Bringing your past into a present discussion, which only tangentially has anything to do with you, and nothing to do with the posters you are responding to, or the discussion at hand... not cool. Doesn't do anything but inflame the discussion.
Have you not seen people:

  • Flat-out denying that Gygax ever said these things
  • Claiming that, whatever he actually said, it wasn't as bad as people say it is
  • Claiming that, even if he actually did say it, it wasn't unusual for his time/age group/etc.
  • Ascribing any bad things he said to his age, upbringing, or religion/ethnic group/etc.
  • Claiming that, whatever he actually said, he surely didn't mean it, it was hyperbole, or a mere fit of pique, etc.
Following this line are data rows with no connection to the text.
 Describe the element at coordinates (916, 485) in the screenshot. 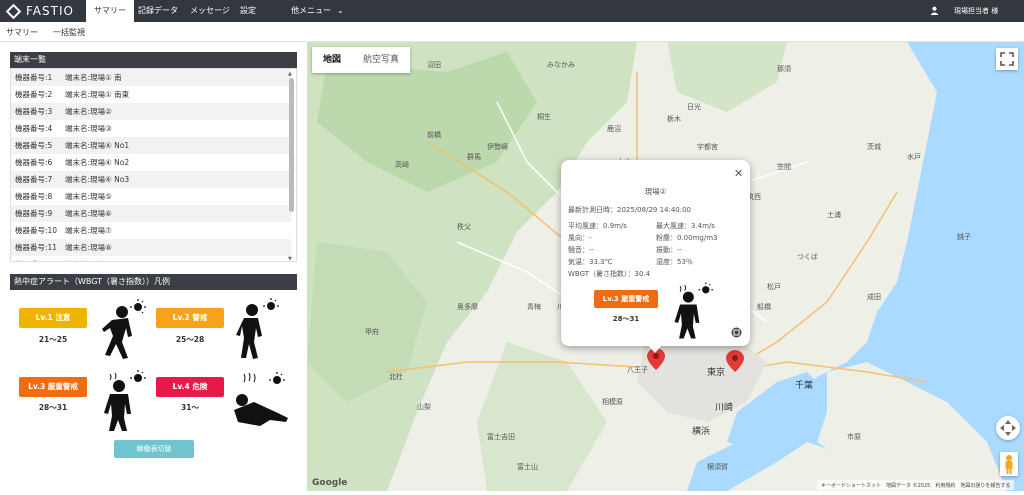

I see `map-attribution: キーボードショートカット 地図データ ©2025 利用規約 地図の誤りを報告する` at that location.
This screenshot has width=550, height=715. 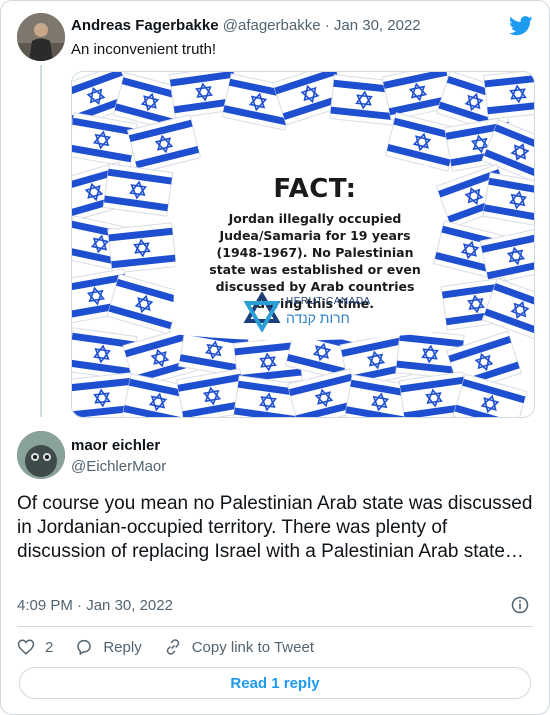 I want to click on org-name-hebrew: חרות קנדה, so click(x=318, y=318).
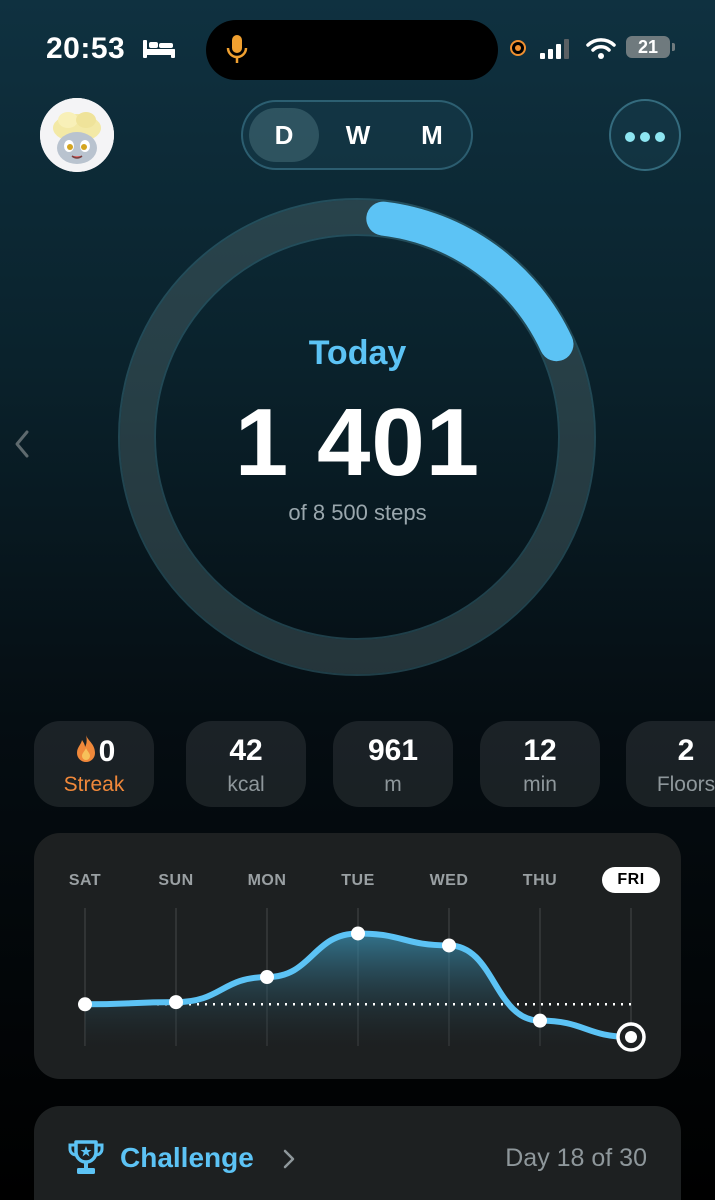 The image size is (715, 1200). Describe the element at coordinates (670, 764) in the screenshot. I see `floors-pill: 2 Floors` at that location.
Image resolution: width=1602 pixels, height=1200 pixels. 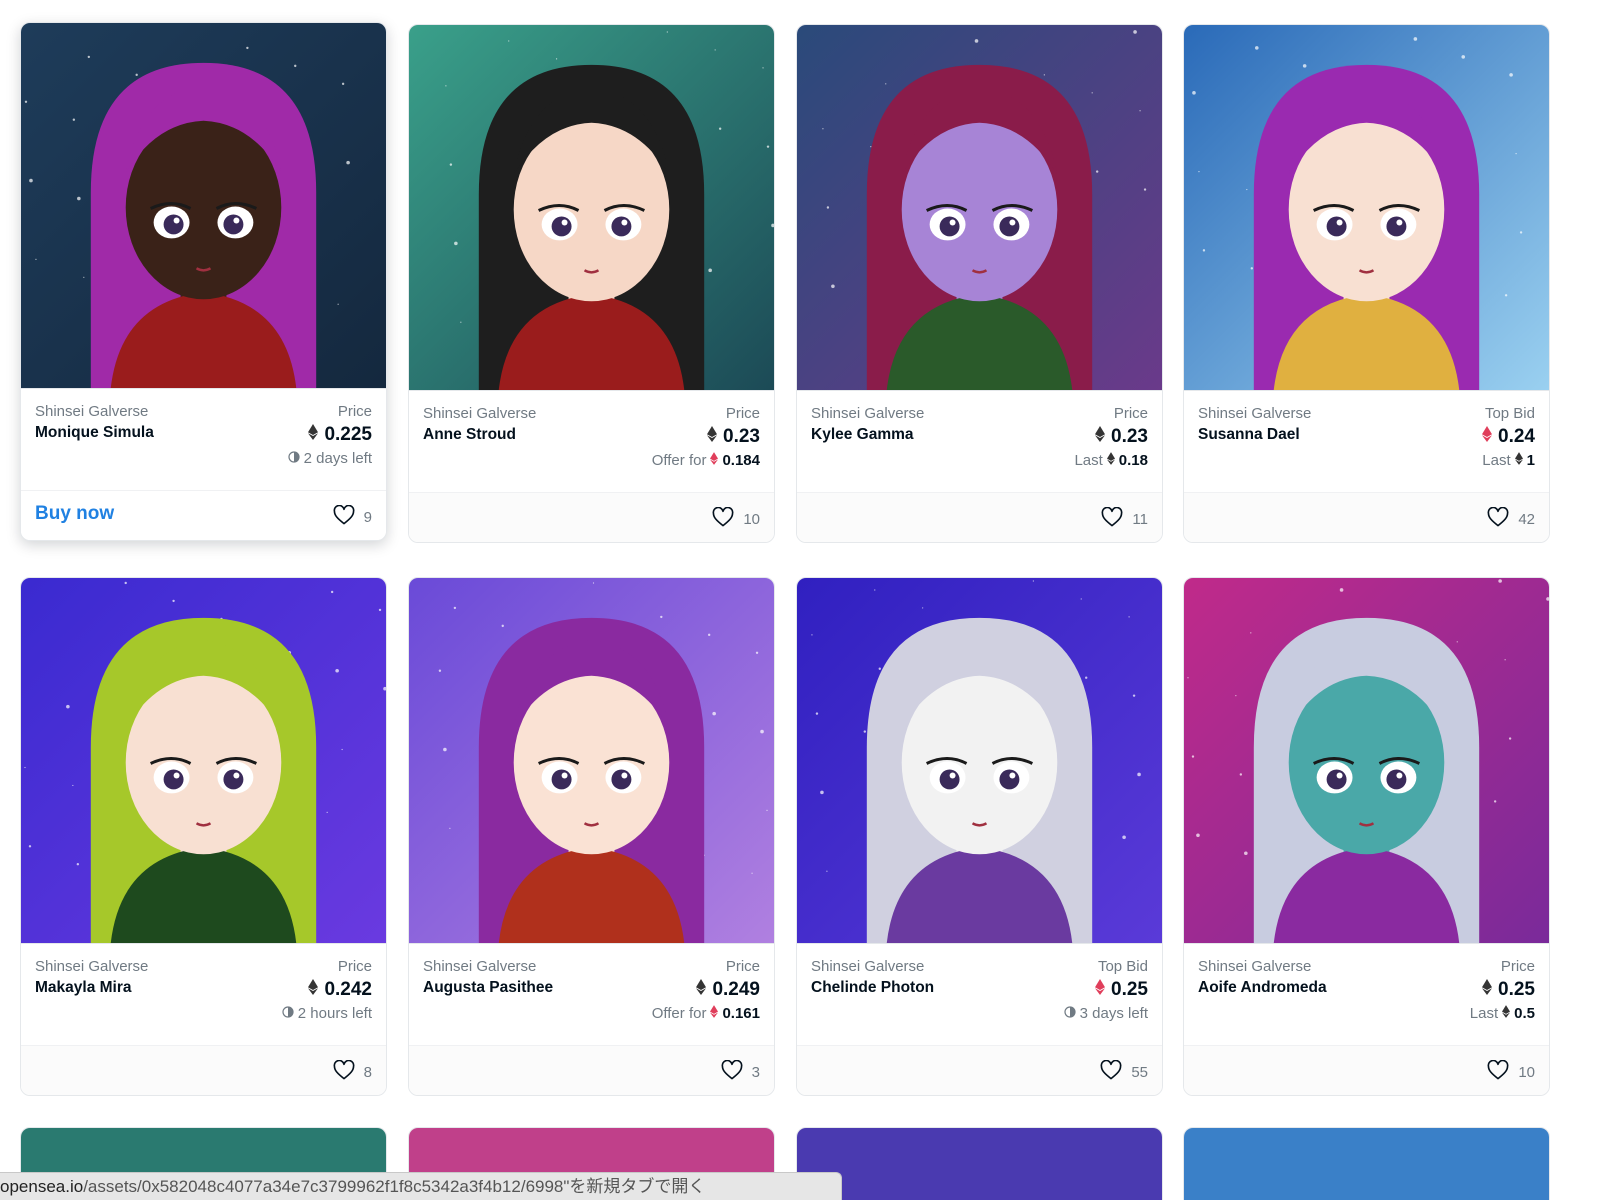 I want to click on favorite-button: 8, so click(x=352, y=1072).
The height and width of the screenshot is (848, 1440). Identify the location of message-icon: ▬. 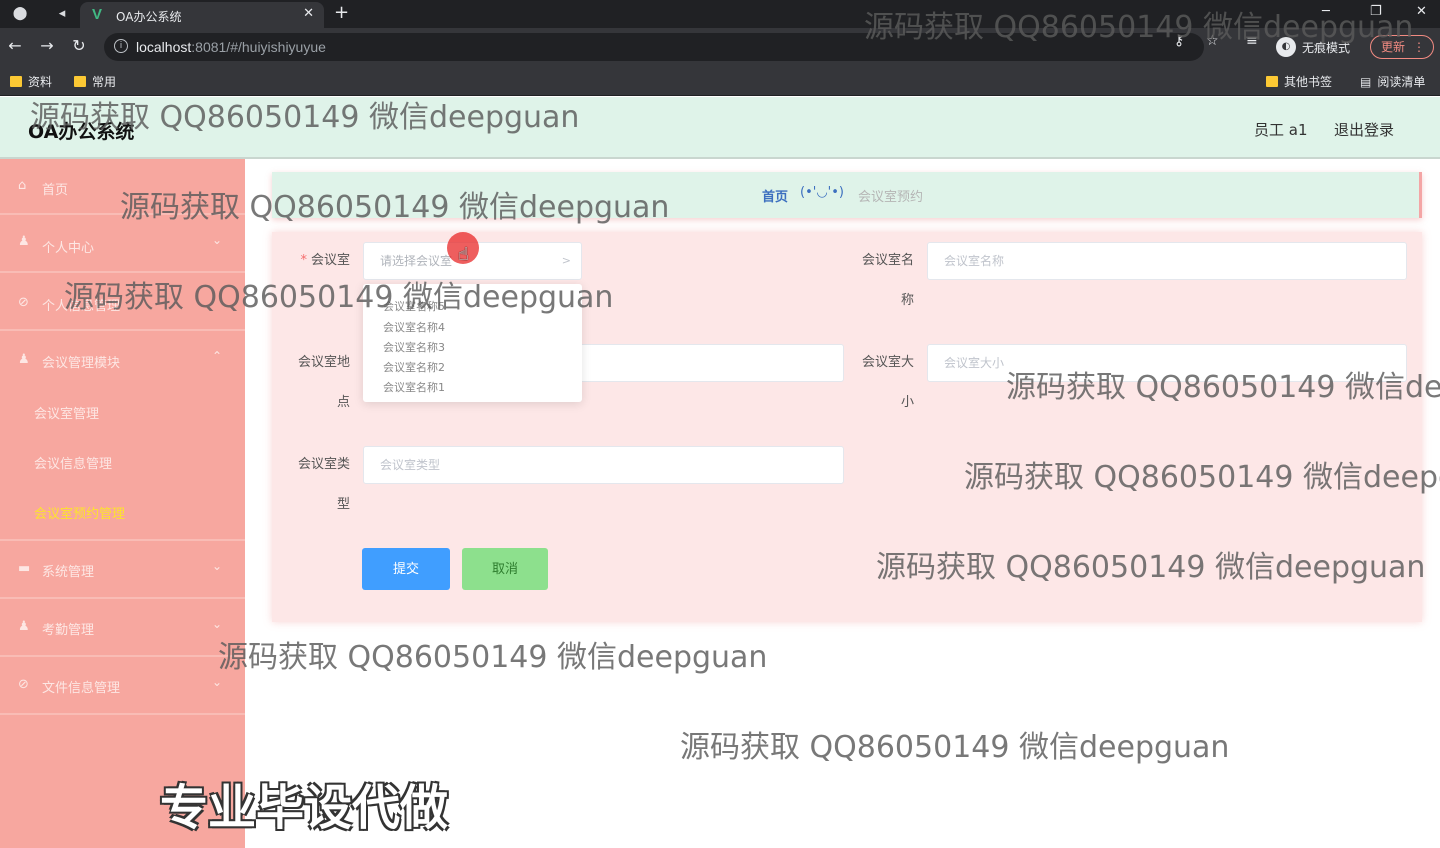
(24, 568).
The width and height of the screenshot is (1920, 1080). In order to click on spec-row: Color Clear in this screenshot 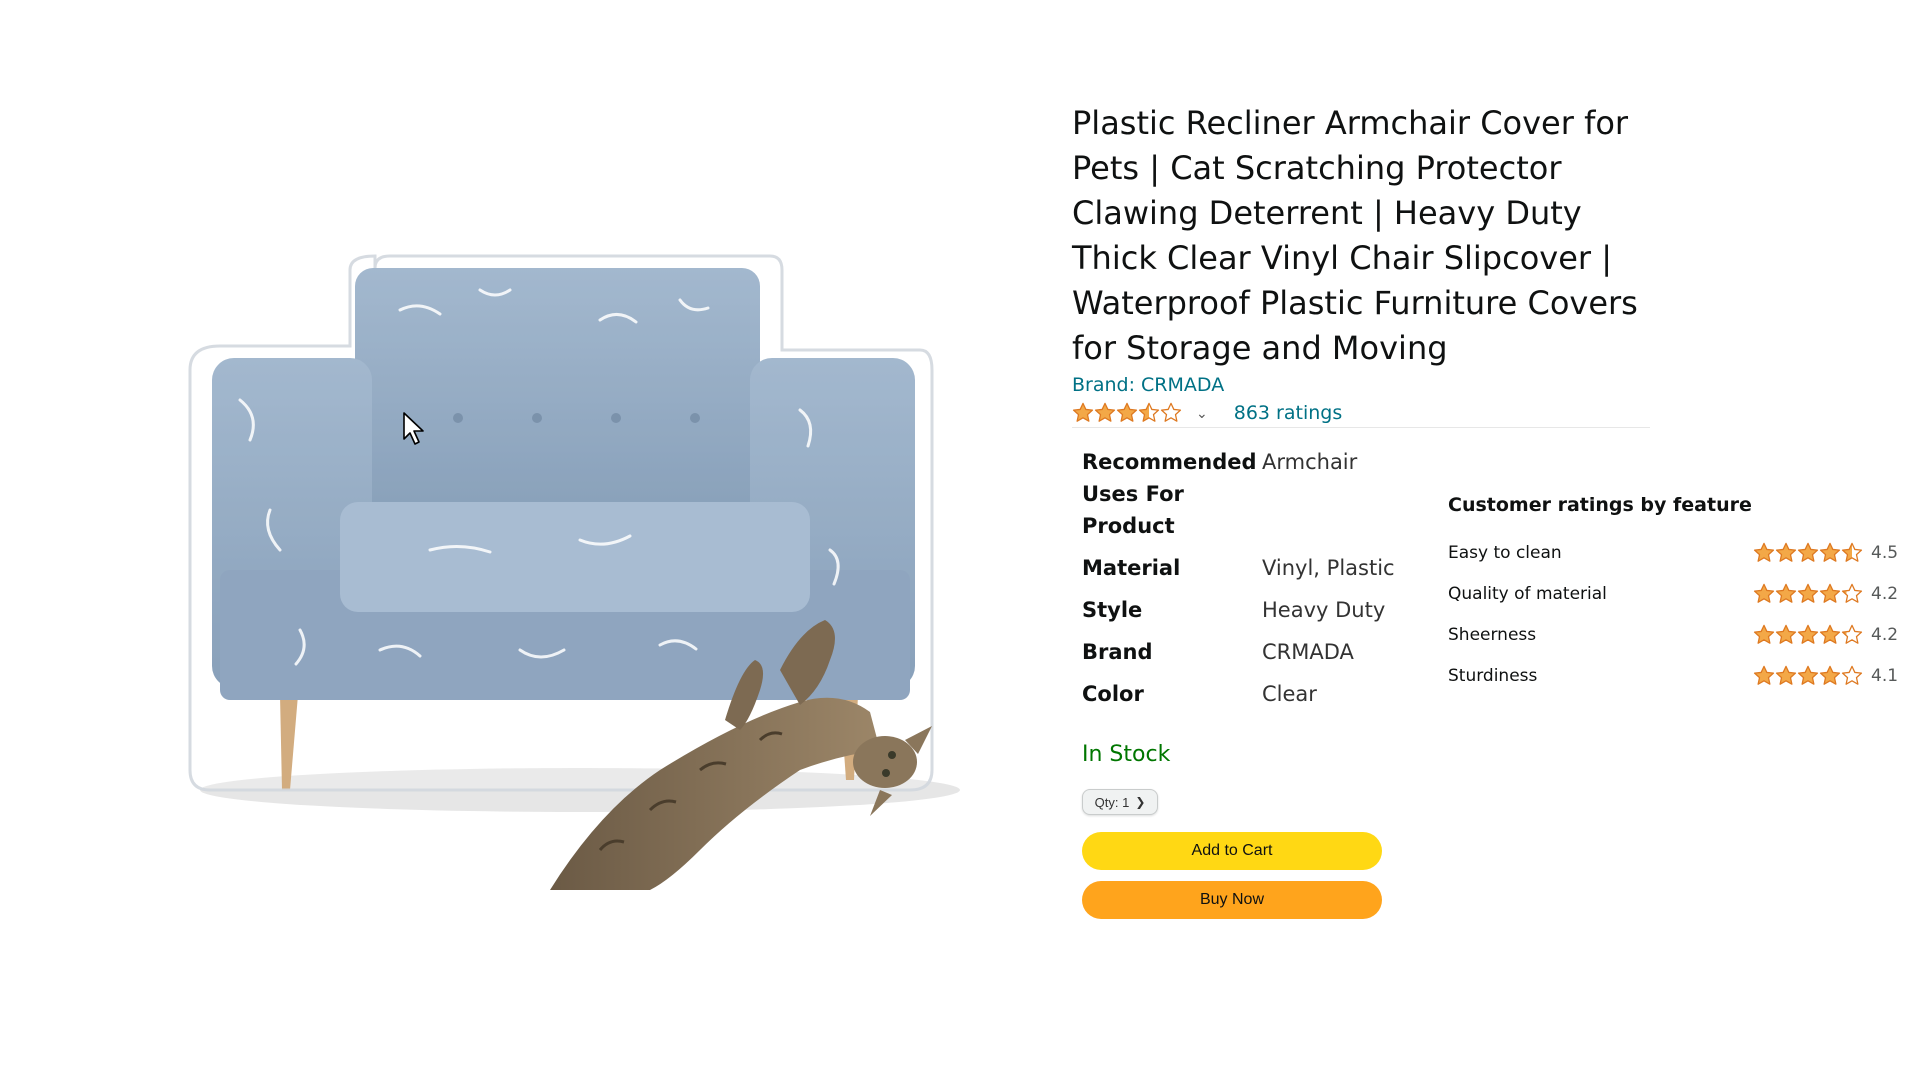, I will do `click(1238, 699)`.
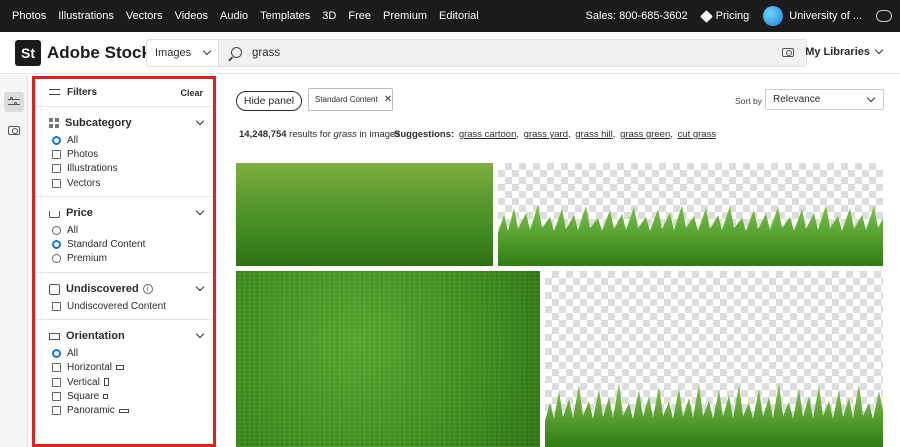 Image resolution: width=900 pixels, height=447 pixels. I want to click on my-libraries-button: My Libraries, so click(844, 52).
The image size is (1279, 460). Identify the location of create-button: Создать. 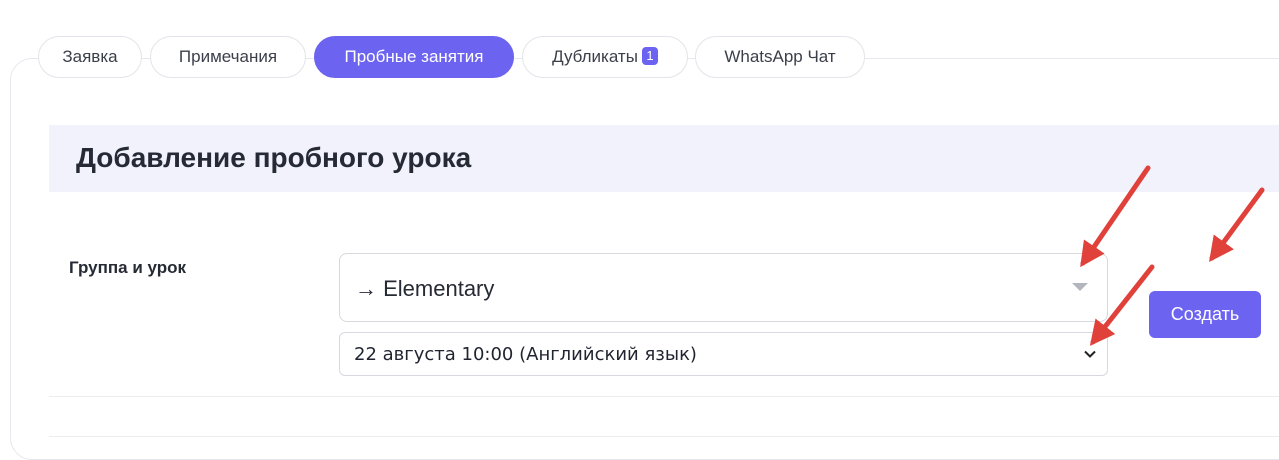
(1205, 314).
  • Dismissing anyone that takes the criticism seriously and wishes to talk about it (this being the thing darjr would have added to the list)

Because I've seen literally every single one of those things in this thread. Sometimes repeatedly. The only thing on the list that hasn't actually happened is the "then they deserved it" line. (Any speculation I could make as to why that is would be casting aspersions at the very least, but it doesn't surprise me that that line is the one people haven't been willing to cross.)